Here's how you can help STOP THE SPREAD of these pests:
- Leave firewood at home-do not transport it to campgrounds or parks.
- Only purchase firewood that has been harvested in New York State or treated for pests.
- Burn all firewood brought to the campsite.
See Frequently Asked Questions for more information on firewood regulation.
Grass Pond and Catamount
Paddlers can access Grass Pond and Fishhole Pond in the Plumadore-Inman Public Use Area using the waterway access sites. Be aware that small motorized boats are allowed on these waters also. The Grass Pond waterway access site is off County Route 26 (Loon Lake Road). A parking area has been designated and signed at this location.
The North Branch of the Saranac River in the Saranac River Public Use Area is for experienced paddlers only.
Grass Pond and Fishhole Pond in the Plumadore-Inman Public Use Area are open to small motorized boats only. Boats should be less than 14 feet in length and the motor should be 10 horsepower or less. The Grass Pond waterway access site is off County Route 26 (Loon Lake Road). A parking area has been designated and signed at this location.
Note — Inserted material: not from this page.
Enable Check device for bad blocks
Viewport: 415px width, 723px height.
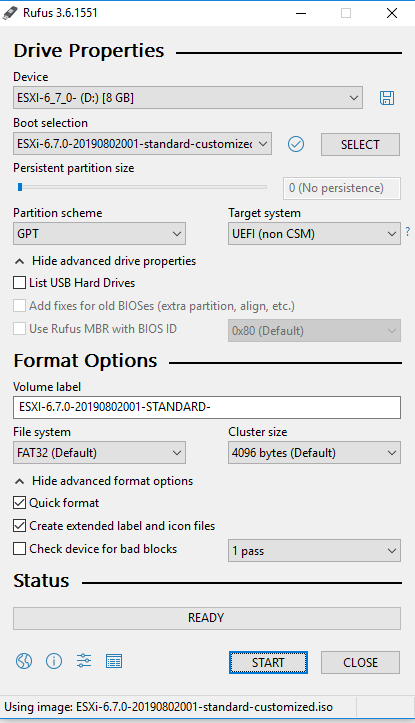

Prevent the Introduction and Spread of Aquatic Invasive Species
- INSPECT your fishing and boating equipment and remove all mud, plants and other organisms that might be clinging to it.
- DRY your fishing and boating equipment before using it on another body of water.
- CLEAN your fishing and boating equipment if it cannot be dried before its use in another body of water.
More information on how you can avoid spreading aquatic invasive species.
North Branch of the Saranac River
Numerous high-quality ponds, lakes and streams, supporting diverse fisheries resources, can be found on the Public Use Areas. The public may access all streams, rivers, ponds and lakes on Public Use Areas for fishing using non-motorized methods unless specifically prohibited.
The North Branch of the Saranac River offers some good rainbow trout and brown trout fishing. A small, accessible fishing platform is located on the bank of the North Branch in the Saranac River Public Use Area and can be accessed from the Goldsmith Road. A parking area has been designated and signed.
Fishing and waterway access sites have been constructed on Grass Pond and Fishhole Pond in the Plumadore-Inman Public Use Area. Both of these waters contain brook trout. The Grass Pond waterway access site is off County Route 26 (Loon Lake Road). A parking area has been designated and signed at this location.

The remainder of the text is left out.